Deletion constructs of the CD-RAP promoter were transfected into rat chondrocytes and incubated in the absence or presence of IL-1β. The results revealed an IL-1β-responsive element located between -2138 and -2068 bp. As this element contains the CCAAT/enhancer-binding protein (C/EBP) motif, the function of C/EBP-β was examined. IL-1β stimulated the expression of C/EBP-β. The direct binding of C/EBP-β to the C/EBP motif was confirmed by electrophoretic mobility shift assay. Expression of the -2251 bp CD-RAP promoter construct was downregulated by cotransfection with C/EBP-β expression vectors in a dose-dependent manner. Mutation of the C/EBP motif within the -2251 bp construct abolished the inhibitory response to IL-1β. These results suggest that C/EBP-β is a critical factor mediating IL-1β-induced repression of CD-RAP transcription. C/EBP-β expression vectors were also found to downregulate the reporter construct containing the promoter and enhancer of the type II collagen gene. The IL-1β-induced repression of CD-RAP and type II collagen genes via stimulation of C/EBP-β were confirmed in chondrocytes from normal human articular cartilage. Finally, the enhancer factor, Sox9, known to be downregulated by IL-1, was shown to bind adjacent to the C/EBP site competing with C/EBP binding.
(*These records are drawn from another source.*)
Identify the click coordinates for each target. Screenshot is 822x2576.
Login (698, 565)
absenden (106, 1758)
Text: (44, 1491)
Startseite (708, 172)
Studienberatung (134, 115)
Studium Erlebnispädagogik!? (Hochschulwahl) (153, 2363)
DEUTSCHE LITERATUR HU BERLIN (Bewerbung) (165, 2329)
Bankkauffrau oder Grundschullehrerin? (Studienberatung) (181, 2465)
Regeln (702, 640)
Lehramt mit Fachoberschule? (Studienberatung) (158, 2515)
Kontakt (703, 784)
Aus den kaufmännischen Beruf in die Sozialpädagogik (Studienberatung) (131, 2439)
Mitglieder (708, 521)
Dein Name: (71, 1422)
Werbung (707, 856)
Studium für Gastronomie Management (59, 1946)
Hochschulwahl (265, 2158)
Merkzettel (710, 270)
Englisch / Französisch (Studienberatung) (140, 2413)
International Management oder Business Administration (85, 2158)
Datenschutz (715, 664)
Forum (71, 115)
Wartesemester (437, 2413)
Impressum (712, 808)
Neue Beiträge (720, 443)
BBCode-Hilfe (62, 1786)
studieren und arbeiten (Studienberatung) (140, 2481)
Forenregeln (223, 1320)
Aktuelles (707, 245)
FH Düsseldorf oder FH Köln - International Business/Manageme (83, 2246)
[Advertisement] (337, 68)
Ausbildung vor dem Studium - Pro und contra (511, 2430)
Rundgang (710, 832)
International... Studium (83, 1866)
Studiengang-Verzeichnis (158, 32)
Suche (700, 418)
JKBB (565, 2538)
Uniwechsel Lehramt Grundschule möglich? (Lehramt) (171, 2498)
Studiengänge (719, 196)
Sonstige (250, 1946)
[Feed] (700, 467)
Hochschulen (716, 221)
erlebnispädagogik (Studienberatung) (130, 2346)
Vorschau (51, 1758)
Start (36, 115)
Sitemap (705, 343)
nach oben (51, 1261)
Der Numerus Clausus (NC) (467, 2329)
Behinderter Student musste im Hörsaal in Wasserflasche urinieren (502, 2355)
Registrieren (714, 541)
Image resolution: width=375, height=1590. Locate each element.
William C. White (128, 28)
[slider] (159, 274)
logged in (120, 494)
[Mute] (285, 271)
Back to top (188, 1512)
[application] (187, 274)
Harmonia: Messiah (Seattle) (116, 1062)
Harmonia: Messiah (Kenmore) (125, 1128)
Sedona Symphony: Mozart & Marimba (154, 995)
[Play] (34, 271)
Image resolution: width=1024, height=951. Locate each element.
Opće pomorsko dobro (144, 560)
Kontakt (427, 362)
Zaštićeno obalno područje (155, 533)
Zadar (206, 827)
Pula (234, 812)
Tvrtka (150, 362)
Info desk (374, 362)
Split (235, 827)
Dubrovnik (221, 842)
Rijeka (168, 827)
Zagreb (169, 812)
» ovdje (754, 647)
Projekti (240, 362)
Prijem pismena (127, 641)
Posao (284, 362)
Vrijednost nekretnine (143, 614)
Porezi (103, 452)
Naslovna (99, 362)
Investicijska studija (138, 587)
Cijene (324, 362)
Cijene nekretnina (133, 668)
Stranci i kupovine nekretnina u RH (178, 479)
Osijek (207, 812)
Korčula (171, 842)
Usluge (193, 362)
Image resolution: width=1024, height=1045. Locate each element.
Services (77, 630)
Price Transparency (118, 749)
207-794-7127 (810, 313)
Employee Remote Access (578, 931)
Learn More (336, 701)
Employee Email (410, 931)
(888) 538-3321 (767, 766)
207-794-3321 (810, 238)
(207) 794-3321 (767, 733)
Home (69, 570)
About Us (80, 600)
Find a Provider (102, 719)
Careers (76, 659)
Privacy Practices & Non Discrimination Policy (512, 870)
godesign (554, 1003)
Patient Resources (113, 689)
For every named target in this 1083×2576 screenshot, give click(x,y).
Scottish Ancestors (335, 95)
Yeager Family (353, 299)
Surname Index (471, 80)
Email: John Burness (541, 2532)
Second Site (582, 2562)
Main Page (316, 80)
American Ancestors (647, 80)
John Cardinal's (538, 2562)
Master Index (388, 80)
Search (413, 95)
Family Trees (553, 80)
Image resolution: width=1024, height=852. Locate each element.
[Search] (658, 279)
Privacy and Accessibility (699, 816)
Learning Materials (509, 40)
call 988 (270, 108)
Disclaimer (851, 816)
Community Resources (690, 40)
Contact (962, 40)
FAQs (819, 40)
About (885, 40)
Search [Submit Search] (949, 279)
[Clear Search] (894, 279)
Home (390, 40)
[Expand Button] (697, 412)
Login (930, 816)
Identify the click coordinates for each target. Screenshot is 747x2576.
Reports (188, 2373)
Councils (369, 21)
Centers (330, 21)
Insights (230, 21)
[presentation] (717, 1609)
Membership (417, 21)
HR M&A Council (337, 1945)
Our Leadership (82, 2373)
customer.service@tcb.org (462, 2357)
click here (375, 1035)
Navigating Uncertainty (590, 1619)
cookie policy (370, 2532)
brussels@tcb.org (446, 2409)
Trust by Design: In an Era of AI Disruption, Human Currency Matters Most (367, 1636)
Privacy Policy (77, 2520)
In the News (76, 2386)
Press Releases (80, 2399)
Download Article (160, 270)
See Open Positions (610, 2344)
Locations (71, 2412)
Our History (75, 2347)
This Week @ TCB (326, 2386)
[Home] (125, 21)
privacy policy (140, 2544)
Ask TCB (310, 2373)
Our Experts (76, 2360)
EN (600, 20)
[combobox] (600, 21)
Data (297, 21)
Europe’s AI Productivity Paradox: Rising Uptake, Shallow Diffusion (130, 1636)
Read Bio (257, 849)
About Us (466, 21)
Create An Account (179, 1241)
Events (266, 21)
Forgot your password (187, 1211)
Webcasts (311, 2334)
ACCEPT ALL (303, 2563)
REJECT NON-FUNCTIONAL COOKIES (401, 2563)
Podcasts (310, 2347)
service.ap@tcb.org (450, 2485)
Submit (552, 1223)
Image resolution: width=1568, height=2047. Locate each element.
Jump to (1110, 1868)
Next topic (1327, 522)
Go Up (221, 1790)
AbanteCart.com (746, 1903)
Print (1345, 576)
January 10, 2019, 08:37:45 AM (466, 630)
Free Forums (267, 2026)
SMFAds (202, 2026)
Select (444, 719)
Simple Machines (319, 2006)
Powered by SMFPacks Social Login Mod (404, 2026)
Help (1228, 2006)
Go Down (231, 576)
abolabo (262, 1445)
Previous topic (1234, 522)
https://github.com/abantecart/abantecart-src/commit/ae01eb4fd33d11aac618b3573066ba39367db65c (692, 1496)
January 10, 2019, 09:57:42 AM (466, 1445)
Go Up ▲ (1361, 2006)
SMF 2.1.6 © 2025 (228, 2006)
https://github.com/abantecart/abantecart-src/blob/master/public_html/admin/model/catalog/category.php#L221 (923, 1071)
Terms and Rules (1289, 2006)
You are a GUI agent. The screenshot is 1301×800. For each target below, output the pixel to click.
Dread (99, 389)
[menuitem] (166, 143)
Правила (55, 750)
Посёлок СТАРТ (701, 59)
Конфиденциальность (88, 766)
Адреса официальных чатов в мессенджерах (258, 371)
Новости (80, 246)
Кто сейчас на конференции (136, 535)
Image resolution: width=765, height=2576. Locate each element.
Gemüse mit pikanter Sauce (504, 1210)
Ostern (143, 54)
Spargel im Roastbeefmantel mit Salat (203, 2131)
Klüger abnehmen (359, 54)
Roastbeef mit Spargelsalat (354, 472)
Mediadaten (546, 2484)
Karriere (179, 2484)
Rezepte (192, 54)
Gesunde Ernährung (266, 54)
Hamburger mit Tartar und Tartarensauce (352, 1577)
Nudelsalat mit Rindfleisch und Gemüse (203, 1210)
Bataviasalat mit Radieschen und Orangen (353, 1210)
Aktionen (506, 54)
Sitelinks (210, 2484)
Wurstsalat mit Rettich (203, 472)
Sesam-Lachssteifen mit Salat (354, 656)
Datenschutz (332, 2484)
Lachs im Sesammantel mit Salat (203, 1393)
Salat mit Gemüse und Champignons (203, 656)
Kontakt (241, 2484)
C/EBP-β is known to mediate the arachidonic acid cascade induced by IL-1β. These results suggest that C/EBP-β play an important role in the distinct effects of IL-1β : the promotion of inflammatory reaction and the repression of cartilage-specific proteins in joint disease. Expression of matrix proteins are influenced by availability of both positive and negative transacting factors.